1.6.1 粗酶液制備 選取秸稈降解能力較強的幾株菌株制成菌懸液，分別取10 mL菌懸液轉接至液體產(chǎn)酶培養(yǎng)液中，在恒溫培養(yǎng)箱（30 ℃，120 r/min）中連續(xù)培養(yǎng)15 d，每隔24 h取培養(yǎng)液8～10 mL，取出的培養(yǎng)液用0.45 μm的水系濾頭過濾，過濾液即為粗酶液。

1.6.2 酶活力測定 葡萄糖標準曲線參照張冬雪等的方法[12]進行繪制。

纖維素酶是多酶復合物，包含3種主要成分，即內切葡聚糖酶、外切葡聚糖酶和β-葡萄糖苷酶，這3種酶活性的測定方法參考于慧娟等方法[13]。酶活力定義為1 mL原酶液每分鐘催化底物產(chǎn)生1 μg對硝基苯酚所需的酶量為一個酶活力單位（μmol/mL）[14]。

1.7 菌株種屬鑒定

參照《伯杰氏菌株鑒定手冊（第8版）》《常見細菌系統(tǒng)鑒定手冊》和革蘭氏染色法，對菌株進行形態(tài)學鑒定[15-16]。
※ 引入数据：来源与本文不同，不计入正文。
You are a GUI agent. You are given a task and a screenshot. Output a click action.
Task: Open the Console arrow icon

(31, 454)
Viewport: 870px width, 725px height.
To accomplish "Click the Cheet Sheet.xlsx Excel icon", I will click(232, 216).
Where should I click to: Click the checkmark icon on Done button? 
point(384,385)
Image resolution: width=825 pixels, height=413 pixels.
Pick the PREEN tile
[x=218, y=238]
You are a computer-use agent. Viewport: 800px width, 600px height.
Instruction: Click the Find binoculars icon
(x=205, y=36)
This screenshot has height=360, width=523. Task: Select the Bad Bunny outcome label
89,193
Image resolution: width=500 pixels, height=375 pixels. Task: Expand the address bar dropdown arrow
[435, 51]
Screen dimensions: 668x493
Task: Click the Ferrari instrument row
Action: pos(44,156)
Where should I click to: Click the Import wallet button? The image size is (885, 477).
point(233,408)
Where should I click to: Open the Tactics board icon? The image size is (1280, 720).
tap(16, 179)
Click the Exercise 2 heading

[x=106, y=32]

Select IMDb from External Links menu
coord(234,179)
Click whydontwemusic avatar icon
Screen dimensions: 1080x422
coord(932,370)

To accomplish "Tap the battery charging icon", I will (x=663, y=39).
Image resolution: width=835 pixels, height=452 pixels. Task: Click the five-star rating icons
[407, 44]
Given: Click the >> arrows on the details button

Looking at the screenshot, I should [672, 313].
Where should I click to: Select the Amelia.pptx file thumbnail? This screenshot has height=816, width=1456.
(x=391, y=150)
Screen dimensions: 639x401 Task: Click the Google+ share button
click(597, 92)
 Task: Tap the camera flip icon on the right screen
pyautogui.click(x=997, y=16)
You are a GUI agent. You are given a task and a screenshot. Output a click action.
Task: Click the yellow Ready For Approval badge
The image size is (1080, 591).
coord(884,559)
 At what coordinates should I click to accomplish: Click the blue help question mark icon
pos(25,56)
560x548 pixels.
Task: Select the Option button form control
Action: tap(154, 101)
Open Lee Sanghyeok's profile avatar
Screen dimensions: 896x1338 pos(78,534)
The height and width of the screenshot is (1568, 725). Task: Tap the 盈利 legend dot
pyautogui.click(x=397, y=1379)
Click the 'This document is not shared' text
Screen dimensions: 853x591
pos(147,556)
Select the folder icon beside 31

參考Yu等的方法[17-18]提取細菌總DNA。正向引物為27F：5′-AGAGTTTGATCCTGGCTCAG-3′，反向引物為1492R：5′-GGTTACCTTGTTACGACTT-3′。PCR反應體系為20 μL，反應條件為：95 ℃預變性5 min;95 ℃變性30 s，55 ℃退火30 s，72 ℃延伸45 s，共28個循環(huán)。PCR產(chǎn)物經(jīng)純化后送至上海凌恩生物科技有限公司進行測序。將測序得到的菌株DNA序列在NCBI中進行Blast序列比較分析。用MEGA 7.0構建菌株16S rDNA系統(tǒng)發(fā)育樹。

2 結果與分析

2.1 堆肥中纖維素降解菌的初篩

從秸稈培養(yǎng)基中篩選出菌落直徑較大的5株菌株，分別命名為Y1、Y2、Y3、S1、C1。5株菌株在羧甲基纖維素鈉培養(yǎng)基中的透明圈直徑與菌落直徑的比值（H/D）見圖1、表1。其中菌株Y1的透明圈直徑與菌落直徑的比值（H/D）最大，二者之比達到了4.4，菌株Y2的透明圈直徑與菌落直徑的比值（H/D）最小，僅為1.8。通過對比選取透明圈直徑與菌落直徑比值（H/D）較大的4株菌株Y1、Y3、S1、C1進行下一步研究。

2.2 秸稈降解試驗

將初篩選出的4株菌株制成菌懸液，分別取 5 mL 的菌懸液接種到秸稈降解培養(yǎng)基中，培養(yǎng) 10 d，通過降解前后秸稈的質量比，比較不同菌株對秸稈的降解效果。結果顯示，接種過菌株Y1、Y3的秸稈培養(yǎng)基中秸稈的降解效果最好，秸稈降解率分別達42.50%、40.94%。秸稈降解率較低的是菌株S1、C1，秸稈降解率分別為19.69%、16.31%（圖2）。

2.3 濾紙崩解試驗

濾紙的降解情況可以體現(xiàn)出菌株產(chǎn)酶能力的強弱。從表2可以看出，培養(yǎng)10 d后，在接種了菌株Y1的培養(yǎng)基中，濾紙基本上被完全分解形成糊狀（++++），在接種了菌株Y3的培養(yǎng)基中濾紙崩解形成近似糊狀（+++），而接種了菌株S1、C1的培養(yǎng)基中，濾紙的崩解效果稍差，形成了若干不同大小的塊狀（++），作為對照的培養(yǎng)基中，濾紙基本上無任何變化（+）。通過對比發(fā)現(xiàn)，篩選出的4株菌株都具有使濾紙崩解的能力，其中菌株Y1對濾紙的崩解效果最好，菌株Y3對濾紙的崩解效果次之，菌株S1、C1對濾紙的崩解效果較差。該結果與秸稈降解試驗的結果完全符合，驗證了秸稈降解結果的可靠性。

2.4 不同菌株纖維素酶活性測定

纖維素酶是多酶復合物，包含3種主要成分，即內切葡聚糖酶、外切葡聚糖酶和β-葡萄糖苷酶[13]。將菌株Y1、Y3 、S1、C1制成菌懸液，分別接種至液體產(chǎn)酶培養(yǎng)基中，培養(yǎng)15 d。分別測量4株菌株每天的外切葡聚糖酶活性、內切葡聚糖酶活性和 β-葡萄糖苷酶活性。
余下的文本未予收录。